I don’t know about you, but I need a whole lot of help these days. My partner shoulders at least 75% of our household tasks requiring physical labor, if not more. When I’m not injured, I can usually chip in by doing the dishes or straightening up after myself. When I am injured, I’m not able to do any chores at all, and often need help with basic personal tasks such as washing my hair or tying my shoes. Injured or not, Charley carries my bag, reaches things that are too low for me and handles the driving in our family. When we move, he’s the one who does the packing and unpacking. And I probably ask him to hand me something at least a few times a day.
Photo by Alexandra Gorn
In addition to being my life partner and best friend, Charley is a caregiver to me. Cultivating our caregiver/care receiver dynamic over time has certainly had its fair share of frustrations on both sides.

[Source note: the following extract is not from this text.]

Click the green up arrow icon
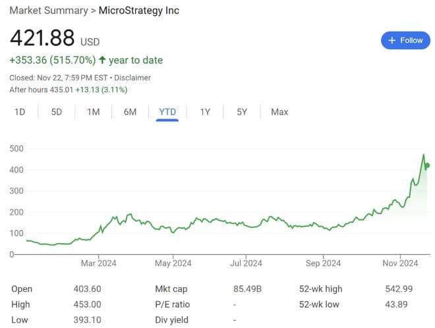Image resolution: width=435 pixels, height=328 pixels. [x=102, y=60]
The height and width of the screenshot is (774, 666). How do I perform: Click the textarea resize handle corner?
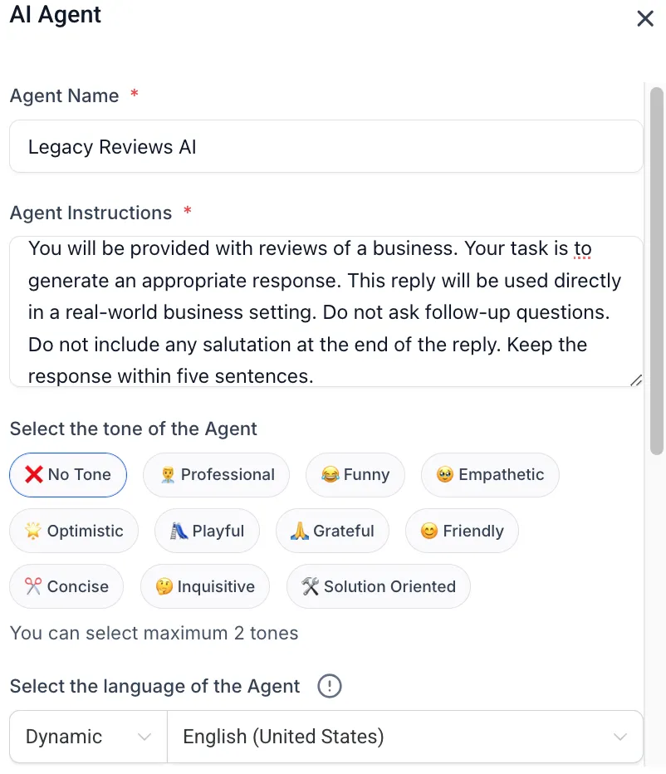click(x=636, y=380)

But it’s also become an incredibly loving and intimate part of our relationship that brings us closer together as equal partners. Being in a committed relationship means that we are reliant upon one another for many emotional and physical needs. The extra 10-20% of physical needs that my disability introduces gives us a tangible practice ground to make sure we’re staying connected and communicating well.

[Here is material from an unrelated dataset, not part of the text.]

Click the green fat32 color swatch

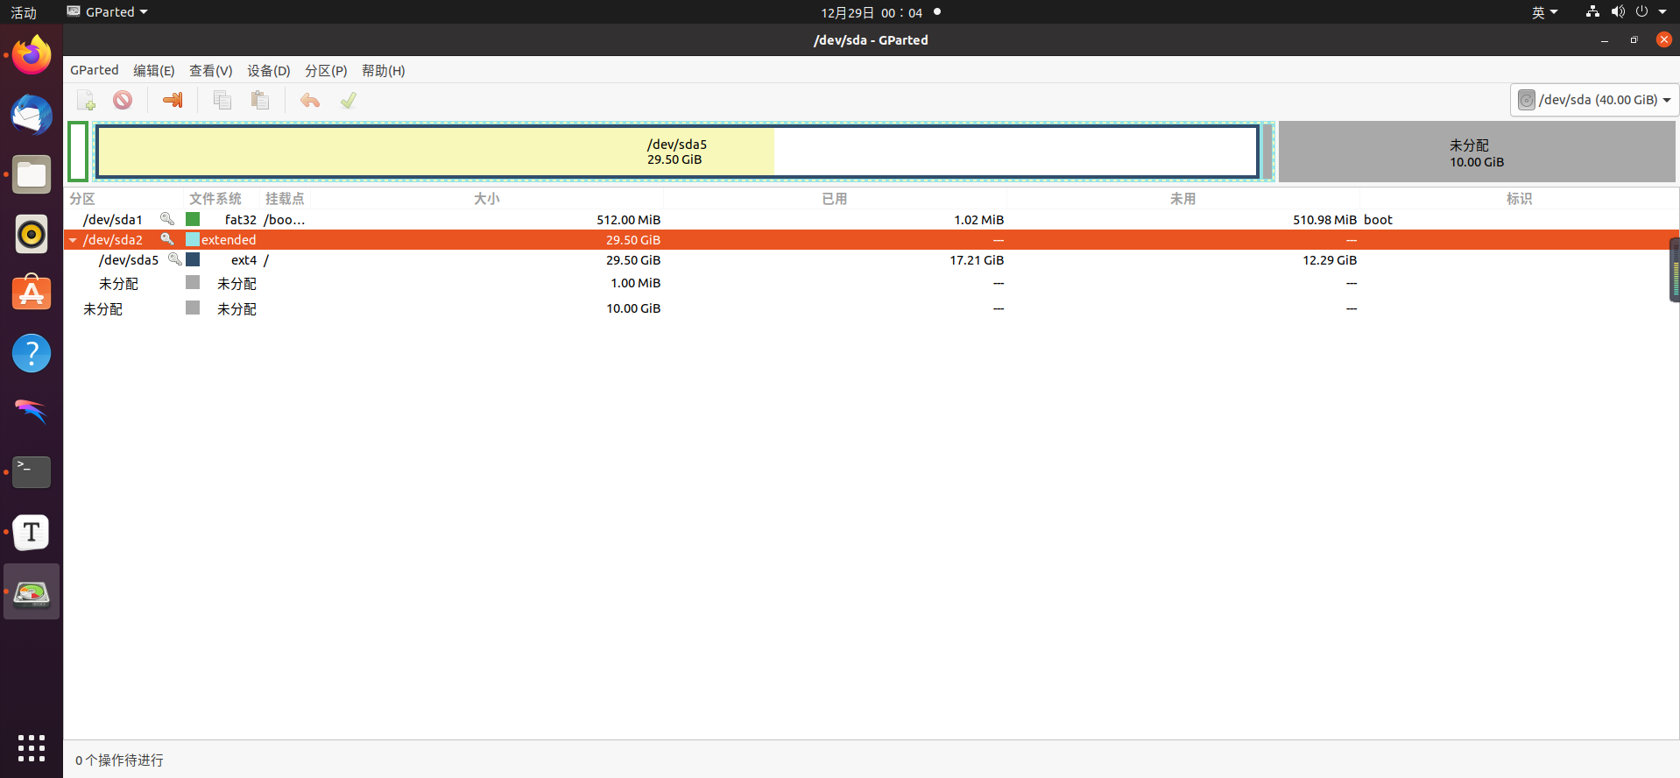tap(193, 219)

I’d like to offer a few things we’ve learned that support our caregiving relationship. Pick and choose from this list as your needs and caregiving relationship may look very different than mine.
Always ask – and be prepared for an honest answer.
Creating a caregiver relationship that works for both people begins with communicating needs as requests rather than a demands. Each time I make a request of Charley, he gets to say yes, no, or offer an alternative. Even when it doesn’t work for him to help me out with something, we’re always able to come up with another solution for getting my specific need met.
Give advanced notice when possible.
Adding the words “when you have a chance” can turn a request from a unwelcome interruption into a no sweat situation. When I let Charley know that he doesn’t need to drop everything right away, it’s easier for him to opt into helping me at a convenient time. When I know I’ll need help the following day, I try to arrange it with Charley the night before so we can coordinate our schedules.
Offer your attention for the duration of the task.
Remaining mentally and emotionally present with a caregiver while they offer assistance creates a collaborative experience. When I ask Charley to help me with something, I make a point to be as present as possible while he he does it. Occasionally I can answer a question, offer assistance or help brainstorm a solution. Most of the time, it’s just a nice way to stay connected with him as he helps me.
Say thank you. Every time.
Neglecting these two little words is a quick way to invite entitlement and bitterness into the relationship. I probably thank Charley at least fifty times a day – no exaggeration! Each time I utter the words, not only does it let Charley know how much I appreciate him, it also reminds me how much I appreciate him. This helps to thwart the temptation to take his daily assistance for granted.
Do what you can, when you can.
Especially with a partner or family member who provides care on a daily basis, it’s easy for both parties to assume the same responsibilities day to day. I try to continually reassess what type of help I need as my symptoms fluctuate. When I feel up for doing a task that I’ve recently relied on Charley for, it’s fun to surprise him with a job complete. Besides giving him a day off, this gesture sends the message that I’m not taking his help for granted.
Check in on the arrangement from time to time.
One or both parties is bound to feel hurt, under-appreciated, misunderstood, guilt ridden or resentful throughout the course of a care giving relationship. It’s not always possible (or preferable) to discuss the situation in the moment. When the time is right, start a conversation about how the care taking relationship is going. What about the dynamic is working well, and what could be improved? Do you have any overall requests for the other person about how they are responding to your needs? Do they have any requests about how you’re asking for help? Having regular opportunities to discuss the particulars can clear the air and improve the dynamic for both people.
To any caregivers out there – THANK YOU for showing up for those of us with chronic illness. We are so grateful for your attention and assistance as we heal.
What have you learned through your relationship with a caregiver? How do you show them appreciation?